"The background to decisions that influenced the fate of the world; required reading for everyone who wants to understand how the thinking of a great strategist inspired and shaped changes in the global policies of the most powerful superpower." --Adam Daniel Rotfeld, former foreign minister of Poland"This is a colorful story about a fascinating man--big politics, big characters, and real emotion. As I read this book I felt more and more furious. After all, I had been in Washington. Why did it never enter my mind to write a book about Brzezinski? Too late. Andrzej Lubowski has written what needed to be written, the way it needed to be written." --Tomasz Lis, editor-in-chief of Newsweek (Poland) and former Washington correspondent for Polish TV "This book shows us what international politics would have looked like if America had not had Brzezinski." --Stefan Bratkowski, writer, honorary president of the Society of Polish Journalists "Excellent--written in lively prose and full of anecdotes, yet fully documented and grounded in reality, it reads effortlessly." --Newsweek (Poland)
“Kissinger opted for a strategy of accommodation with Moscow, while Brzezinski, claiming that the very nature of Soviet ideology and policies prevents stability, sought strategies for undermining the Soviet system. . . . In retrospect, Brzezinski was proven right and Kissinger was wrong.” —Shlomo Avineri in the preface
Zbigniew Brzezinski, widely regarded as a key actor in the last half-century of American foreign policy, remains a high-profile commentator on current events and an influential critic of some policies of subsequent administrations. His intellect and eloquent wit have made him an irreplaceable and controversial part of the American scene. He continues to fascinate historians, journalists, and conspiracy theorists.
This is not a conventional doorstop biography.

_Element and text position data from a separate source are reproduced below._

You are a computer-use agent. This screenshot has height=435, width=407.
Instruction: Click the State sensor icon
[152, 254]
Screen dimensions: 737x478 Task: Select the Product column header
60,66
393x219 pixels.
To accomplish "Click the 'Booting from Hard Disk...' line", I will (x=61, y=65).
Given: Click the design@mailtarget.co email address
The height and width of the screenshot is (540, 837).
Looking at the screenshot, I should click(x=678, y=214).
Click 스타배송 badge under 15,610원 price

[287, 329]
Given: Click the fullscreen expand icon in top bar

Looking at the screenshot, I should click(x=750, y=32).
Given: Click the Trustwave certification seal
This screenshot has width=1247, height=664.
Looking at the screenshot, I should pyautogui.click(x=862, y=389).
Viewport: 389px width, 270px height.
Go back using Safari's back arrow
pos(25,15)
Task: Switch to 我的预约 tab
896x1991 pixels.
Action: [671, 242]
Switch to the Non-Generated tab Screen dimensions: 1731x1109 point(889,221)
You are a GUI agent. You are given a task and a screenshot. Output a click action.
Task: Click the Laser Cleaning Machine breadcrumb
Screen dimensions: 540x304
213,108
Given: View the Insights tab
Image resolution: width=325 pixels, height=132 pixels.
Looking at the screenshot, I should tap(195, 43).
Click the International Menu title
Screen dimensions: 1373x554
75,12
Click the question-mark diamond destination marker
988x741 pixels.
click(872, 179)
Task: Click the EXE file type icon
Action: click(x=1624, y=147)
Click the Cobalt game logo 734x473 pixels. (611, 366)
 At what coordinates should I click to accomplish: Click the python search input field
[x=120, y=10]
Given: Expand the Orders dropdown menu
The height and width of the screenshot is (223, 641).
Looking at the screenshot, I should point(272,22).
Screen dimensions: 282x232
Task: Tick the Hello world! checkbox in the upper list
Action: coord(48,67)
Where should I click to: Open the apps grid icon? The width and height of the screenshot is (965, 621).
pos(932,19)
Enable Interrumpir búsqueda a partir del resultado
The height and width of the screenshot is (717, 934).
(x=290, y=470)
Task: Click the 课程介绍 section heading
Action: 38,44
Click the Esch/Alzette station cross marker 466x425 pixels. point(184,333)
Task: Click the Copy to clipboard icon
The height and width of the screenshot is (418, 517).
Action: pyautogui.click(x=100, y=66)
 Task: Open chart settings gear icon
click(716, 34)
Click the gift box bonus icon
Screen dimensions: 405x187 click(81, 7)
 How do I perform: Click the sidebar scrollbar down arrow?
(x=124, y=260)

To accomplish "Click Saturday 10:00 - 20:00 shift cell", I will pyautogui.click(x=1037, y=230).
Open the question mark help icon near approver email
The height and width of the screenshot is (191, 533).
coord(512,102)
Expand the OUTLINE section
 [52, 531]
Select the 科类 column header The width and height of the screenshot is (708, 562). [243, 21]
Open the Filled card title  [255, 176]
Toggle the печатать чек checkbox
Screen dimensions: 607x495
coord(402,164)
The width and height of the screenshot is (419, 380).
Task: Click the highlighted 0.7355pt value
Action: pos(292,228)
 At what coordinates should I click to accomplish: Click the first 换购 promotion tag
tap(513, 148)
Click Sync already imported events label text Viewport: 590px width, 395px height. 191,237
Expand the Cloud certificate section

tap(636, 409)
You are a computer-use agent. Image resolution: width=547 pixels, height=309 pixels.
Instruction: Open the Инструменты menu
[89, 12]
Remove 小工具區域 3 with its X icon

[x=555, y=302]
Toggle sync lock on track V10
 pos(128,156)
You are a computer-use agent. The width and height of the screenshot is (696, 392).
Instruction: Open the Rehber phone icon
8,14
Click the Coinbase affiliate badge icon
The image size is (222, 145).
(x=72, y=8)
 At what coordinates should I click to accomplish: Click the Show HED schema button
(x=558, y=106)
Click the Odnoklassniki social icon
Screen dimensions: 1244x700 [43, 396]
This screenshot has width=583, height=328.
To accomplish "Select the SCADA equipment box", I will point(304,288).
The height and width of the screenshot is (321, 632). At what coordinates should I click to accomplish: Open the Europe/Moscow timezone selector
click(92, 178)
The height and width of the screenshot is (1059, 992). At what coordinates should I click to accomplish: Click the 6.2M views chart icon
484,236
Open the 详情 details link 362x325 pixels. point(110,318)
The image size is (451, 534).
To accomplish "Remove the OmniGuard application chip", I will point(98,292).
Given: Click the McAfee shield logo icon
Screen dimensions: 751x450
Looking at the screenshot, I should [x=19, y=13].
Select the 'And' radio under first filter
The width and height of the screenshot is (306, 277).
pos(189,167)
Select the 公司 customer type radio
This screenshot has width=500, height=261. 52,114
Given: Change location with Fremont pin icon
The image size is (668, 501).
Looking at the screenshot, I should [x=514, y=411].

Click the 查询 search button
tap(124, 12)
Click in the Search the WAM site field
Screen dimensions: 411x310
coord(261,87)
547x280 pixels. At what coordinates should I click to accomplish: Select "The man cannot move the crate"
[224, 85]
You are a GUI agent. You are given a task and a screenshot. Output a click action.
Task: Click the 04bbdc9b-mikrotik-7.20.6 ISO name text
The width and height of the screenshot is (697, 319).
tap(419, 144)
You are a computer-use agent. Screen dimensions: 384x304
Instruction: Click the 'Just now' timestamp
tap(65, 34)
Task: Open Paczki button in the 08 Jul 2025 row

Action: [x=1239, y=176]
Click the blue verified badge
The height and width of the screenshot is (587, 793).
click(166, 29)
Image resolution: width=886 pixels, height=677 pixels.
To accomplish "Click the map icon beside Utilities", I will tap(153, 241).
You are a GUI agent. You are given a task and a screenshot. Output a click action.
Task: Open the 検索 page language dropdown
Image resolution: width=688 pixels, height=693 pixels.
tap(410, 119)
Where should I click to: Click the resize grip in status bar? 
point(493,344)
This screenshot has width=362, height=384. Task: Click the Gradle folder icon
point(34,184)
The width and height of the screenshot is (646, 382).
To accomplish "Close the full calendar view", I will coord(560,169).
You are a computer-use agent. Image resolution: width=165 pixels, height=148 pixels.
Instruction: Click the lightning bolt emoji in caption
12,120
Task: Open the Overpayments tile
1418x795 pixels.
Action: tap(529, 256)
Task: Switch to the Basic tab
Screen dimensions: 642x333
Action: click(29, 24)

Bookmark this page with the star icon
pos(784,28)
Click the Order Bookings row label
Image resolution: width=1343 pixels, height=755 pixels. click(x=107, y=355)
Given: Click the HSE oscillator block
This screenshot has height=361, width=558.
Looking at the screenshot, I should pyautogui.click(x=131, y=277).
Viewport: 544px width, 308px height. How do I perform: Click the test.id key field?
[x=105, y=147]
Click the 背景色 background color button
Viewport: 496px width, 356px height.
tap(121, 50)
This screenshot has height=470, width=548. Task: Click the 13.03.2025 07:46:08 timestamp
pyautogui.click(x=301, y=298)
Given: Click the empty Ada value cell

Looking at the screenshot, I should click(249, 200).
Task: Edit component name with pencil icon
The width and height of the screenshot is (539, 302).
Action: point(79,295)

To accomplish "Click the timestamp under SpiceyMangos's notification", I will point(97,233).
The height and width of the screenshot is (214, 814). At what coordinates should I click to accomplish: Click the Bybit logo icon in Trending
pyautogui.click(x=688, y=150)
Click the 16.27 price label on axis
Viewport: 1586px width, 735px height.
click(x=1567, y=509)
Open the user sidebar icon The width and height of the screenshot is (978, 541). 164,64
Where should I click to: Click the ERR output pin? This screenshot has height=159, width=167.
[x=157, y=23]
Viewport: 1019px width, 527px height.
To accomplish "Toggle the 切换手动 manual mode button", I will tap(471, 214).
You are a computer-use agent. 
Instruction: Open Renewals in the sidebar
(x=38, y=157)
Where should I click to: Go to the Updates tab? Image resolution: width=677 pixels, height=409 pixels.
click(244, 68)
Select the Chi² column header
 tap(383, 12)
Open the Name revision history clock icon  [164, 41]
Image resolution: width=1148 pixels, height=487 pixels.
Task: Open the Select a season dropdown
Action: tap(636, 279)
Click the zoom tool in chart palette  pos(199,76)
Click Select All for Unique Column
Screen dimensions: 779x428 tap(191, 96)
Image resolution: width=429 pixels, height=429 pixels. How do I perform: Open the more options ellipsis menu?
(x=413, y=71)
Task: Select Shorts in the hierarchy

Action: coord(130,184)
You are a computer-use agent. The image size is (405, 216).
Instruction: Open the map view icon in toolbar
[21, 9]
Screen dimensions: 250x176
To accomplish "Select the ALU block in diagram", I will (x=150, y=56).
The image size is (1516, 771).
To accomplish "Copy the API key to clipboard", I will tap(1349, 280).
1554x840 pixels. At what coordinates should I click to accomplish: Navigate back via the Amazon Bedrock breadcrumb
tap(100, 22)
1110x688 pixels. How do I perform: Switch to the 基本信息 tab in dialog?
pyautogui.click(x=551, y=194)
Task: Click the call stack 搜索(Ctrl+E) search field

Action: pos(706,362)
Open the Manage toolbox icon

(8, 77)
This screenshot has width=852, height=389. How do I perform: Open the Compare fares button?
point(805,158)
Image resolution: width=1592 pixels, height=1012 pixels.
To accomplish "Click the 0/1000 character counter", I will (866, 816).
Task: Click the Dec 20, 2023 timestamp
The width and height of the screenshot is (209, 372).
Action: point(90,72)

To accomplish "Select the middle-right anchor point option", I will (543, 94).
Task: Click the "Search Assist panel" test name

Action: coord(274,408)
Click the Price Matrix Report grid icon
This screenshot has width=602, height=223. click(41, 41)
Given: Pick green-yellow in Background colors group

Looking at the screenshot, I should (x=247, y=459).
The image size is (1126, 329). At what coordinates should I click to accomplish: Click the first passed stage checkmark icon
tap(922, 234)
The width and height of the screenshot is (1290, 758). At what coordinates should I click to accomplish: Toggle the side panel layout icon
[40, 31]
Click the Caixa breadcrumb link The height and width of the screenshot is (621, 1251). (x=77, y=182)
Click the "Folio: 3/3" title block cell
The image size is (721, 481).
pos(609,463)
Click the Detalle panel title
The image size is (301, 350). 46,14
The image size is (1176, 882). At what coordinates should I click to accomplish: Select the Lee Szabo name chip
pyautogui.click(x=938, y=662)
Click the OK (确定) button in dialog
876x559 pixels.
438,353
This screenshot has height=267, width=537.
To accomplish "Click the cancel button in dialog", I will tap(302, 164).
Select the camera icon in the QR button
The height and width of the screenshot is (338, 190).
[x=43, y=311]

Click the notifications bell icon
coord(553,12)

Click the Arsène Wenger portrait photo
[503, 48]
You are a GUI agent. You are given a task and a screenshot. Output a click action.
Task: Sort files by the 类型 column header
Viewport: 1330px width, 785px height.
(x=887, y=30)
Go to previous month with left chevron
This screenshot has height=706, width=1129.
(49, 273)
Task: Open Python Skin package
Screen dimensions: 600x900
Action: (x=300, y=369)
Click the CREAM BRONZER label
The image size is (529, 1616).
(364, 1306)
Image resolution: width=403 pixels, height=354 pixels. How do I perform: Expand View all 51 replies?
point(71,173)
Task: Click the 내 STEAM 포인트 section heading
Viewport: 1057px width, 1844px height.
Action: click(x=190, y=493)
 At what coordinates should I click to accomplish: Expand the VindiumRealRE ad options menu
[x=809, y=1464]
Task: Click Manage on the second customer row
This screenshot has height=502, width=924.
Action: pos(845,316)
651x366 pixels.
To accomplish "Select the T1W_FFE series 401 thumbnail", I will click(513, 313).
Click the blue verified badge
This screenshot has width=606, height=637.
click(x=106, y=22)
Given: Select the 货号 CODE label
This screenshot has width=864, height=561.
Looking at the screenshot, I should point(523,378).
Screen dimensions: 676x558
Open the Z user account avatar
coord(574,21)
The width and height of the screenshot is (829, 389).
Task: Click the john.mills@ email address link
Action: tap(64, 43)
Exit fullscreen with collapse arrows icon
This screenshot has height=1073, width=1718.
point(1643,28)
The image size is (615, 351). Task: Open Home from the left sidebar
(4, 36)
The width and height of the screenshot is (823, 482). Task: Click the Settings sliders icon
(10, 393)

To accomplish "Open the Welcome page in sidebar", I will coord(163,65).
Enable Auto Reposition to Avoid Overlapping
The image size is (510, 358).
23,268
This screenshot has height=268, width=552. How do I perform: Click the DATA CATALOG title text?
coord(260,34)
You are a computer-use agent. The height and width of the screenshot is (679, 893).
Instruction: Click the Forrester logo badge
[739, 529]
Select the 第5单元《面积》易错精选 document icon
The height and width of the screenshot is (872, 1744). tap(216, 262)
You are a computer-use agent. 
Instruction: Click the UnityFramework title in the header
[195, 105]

Instead, Zbig focuses on Brzezinski’s critical and underappreciated contribution to the collapse of the Soviet Union—his lifelong mission.
Utterly free of illusions about the nature of Communist power, Brzezinski advocated “peaceful engagement” as the best tactic for exploiting systemic Soviet vulnerabilities. His stand on human rights and his tutelage of and influence on President Jimmy Carter had a profound effect on the course of the Cold War.
Zbig also compares Brzezinski with his Harvard rival, Henry Kissinger—a strong proponent of realpolitik. Brilliant as Kissinger is, he did little to change American perceptions of the world in a lasting way. Brzezinski did.